Teams that previously worked in close quarters may now find themselves working from distant living rooms, relying exclusively on virtual communication for their collaborative requirements. One way to combat the challenges of becoming a suddenly distributed workforce is to encourage your teams and the teams with which they collaborate to develop a set of team and cross-team norms, or “working agreements”, that outline a shared set of guidelines for how the teams will interact when they are not co-located. Below are a few examples of working agreements that help teams maintain positive communication while working remotely:

  1. When we’re working, we’ll keep our chat tool up-and-running and be responsive to questions. If something comes up that requires a longer discussion, we’ll hop on a video call to chat face-to-face.
  2. We will use videoconferences for meetings and will keep our cameras on so our non-verbal communication is not lost. We will behave the same way we would if we were sitting around a table together.
  3. We will over-communicate information and decisions that may be pertinent to the team to ensure the message reaches everyone who needs to hear it.
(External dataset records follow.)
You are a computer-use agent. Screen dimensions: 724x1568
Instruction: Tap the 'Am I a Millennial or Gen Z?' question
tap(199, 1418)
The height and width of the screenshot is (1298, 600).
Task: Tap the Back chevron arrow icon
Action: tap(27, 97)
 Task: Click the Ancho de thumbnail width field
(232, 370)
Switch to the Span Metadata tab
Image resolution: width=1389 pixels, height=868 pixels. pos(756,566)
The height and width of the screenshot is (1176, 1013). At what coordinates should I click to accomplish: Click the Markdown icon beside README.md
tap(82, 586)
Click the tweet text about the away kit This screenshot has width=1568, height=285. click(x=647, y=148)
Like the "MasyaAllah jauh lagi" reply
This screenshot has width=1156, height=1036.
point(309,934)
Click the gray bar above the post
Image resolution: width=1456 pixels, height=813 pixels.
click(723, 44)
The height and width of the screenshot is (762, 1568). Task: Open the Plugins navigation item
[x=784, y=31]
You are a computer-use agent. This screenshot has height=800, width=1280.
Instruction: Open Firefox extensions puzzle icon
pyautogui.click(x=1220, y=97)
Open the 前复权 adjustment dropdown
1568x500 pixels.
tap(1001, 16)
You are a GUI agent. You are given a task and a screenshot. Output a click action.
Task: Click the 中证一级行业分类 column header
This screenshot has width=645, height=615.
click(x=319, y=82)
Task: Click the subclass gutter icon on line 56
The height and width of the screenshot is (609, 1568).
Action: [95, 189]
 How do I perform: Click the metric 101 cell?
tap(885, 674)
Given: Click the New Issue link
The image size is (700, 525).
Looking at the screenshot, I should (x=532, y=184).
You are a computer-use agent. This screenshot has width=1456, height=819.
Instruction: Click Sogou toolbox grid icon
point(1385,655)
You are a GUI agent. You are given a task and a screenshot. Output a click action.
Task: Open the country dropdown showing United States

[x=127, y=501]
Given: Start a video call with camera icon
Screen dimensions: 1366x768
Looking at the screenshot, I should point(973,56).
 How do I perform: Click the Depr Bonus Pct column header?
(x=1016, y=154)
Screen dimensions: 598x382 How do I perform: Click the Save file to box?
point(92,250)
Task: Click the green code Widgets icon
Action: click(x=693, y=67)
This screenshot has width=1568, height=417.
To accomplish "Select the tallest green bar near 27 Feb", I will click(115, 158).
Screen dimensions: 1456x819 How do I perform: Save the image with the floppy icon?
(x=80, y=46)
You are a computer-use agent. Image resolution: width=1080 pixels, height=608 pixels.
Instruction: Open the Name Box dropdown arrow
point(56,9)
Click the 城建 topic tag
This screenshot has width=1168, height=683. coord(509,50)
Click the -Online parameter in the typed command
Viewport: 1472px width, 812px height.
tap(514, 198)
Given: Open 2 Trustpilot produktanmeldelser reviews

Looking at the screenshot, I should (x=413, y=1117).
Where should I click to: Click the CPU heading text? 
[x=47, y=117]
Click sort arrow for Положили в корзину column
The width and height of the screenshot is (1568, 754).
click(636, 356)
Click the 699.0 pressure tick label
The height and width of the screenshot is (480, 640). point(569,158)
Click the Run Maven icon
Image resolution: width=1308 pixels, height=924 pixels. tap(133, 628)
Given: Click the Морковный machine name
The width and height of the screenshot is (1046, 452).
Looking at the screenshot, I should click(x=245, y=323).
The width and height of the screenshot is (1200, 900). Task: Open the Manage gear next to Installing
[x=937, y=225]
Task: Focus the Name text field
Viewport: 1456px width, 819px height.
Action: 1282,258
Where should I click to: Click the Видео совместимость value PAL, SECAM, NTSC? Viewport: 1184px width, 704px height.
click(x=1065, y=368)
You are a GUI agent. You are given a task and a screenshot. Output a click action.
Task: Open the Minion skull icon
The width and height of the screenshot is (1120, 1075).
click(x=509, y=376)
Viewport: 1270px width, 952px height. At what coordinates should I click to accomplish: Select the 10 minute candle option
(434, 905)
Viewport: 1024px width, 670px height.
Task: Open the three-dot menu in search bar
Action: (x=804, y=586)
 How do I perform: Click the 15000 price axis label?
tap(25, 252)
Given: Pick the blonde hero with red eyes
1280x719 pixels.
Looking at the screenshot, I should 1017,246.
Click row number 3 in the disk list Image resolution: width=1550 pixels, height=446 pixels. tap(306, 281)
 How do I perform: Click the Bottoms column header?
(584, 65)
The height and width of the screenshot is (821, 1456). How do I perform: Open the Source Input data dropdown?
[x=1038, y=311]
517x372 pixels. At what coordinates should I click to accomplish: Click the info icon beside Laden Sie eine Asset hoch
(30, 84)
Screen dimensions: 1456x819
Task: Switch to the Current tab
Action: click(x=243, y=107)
Asking that teams develop these agreements and hold one another accountable for following them helps teams avoid the mistrust that too often accompanies distributed working relationships.

Concluding Thoughts

Rudyard Kipling said it best: “If you can keep your wits about you while all others are losing theirs, and blaming you. The world will be yours and everything in it.” It feels like the world is melting down as we speak. Everyone is trying to figure out what to do with the information they can get. For most of us, this is the first time since the financial crisis that the world feels like complete chaos – but unlike in 2008, all of us have a say in how we can respond.

If you are leader of a team, be it one team or many, now is your opportunity to step up and lead. As leaders your choices will be a list of imperfect options. It is critical that you align the team on a set of immediate goals and actions and then rapidly learn and pivot as the situation evolves. Change, learn, change again. Organizations that do this well during times of crisis almost always come out stronger in the end.

For leaders that have been wrestling the organization resistance to change, now is your opportunity. The decisions and bureaucratic friction that usually constrains change is momentarily relaxed. Seize this opportunity to make those changes that would usually be much harder to do otherwise.